- [DIRECTION]: Pull out every line of the data below that contains the word "height", matching case exactly.

- [DATA EXTRACT]:
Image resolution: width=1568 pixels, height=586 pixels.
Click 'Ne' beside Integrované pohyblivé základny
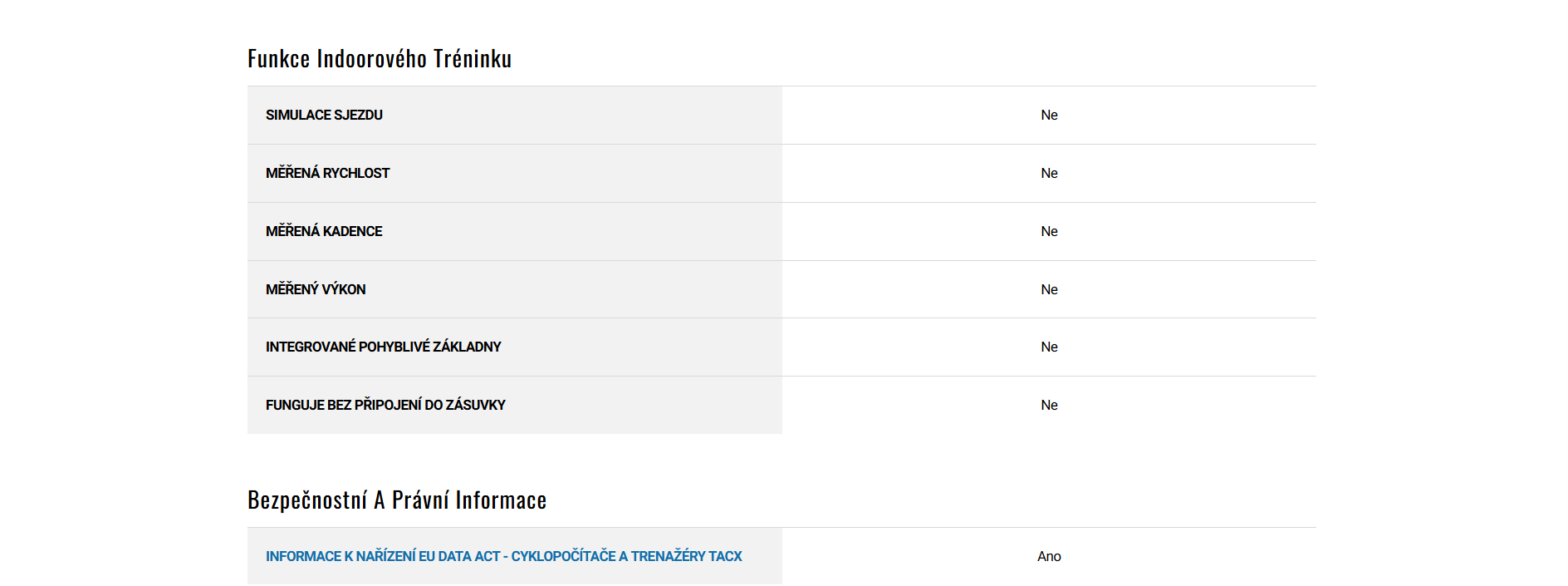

==

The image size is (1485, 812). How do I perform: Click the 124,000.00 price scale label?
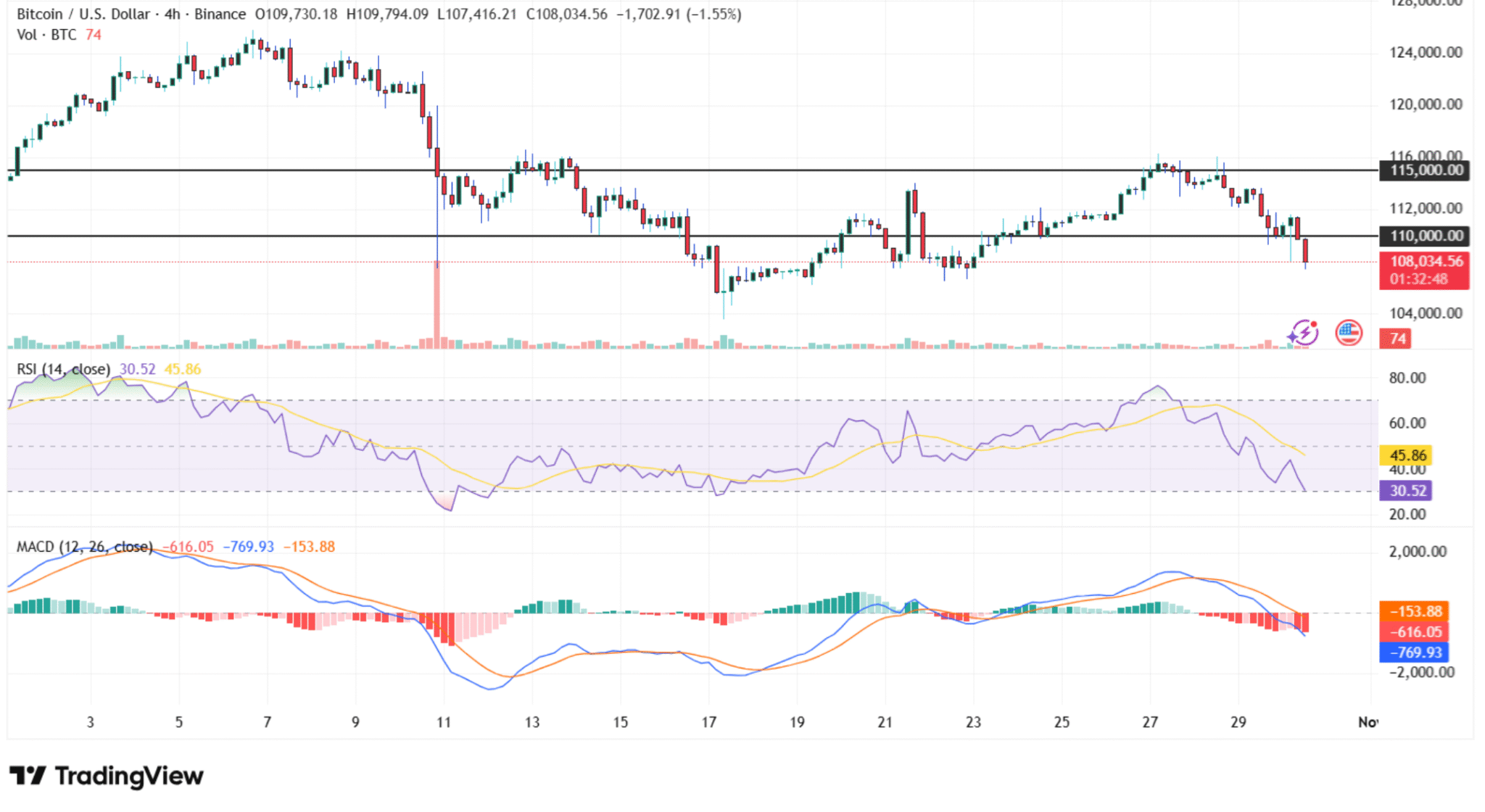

--

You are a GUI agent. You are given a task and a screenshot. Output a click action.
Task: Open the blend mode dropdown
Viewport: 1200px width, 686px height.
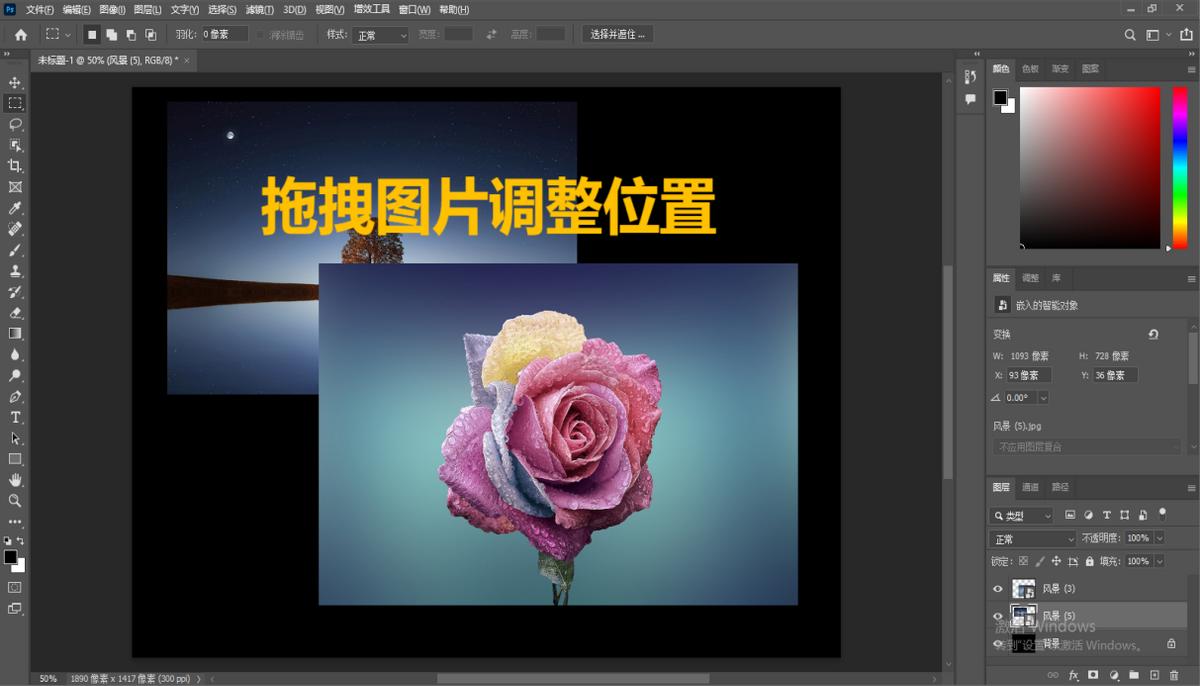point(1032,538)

- [CORRECT RESPONSE]:
Image resolution: width=1568 pixels, height=586 pixels.
Viewport: 1200px width, 686px height.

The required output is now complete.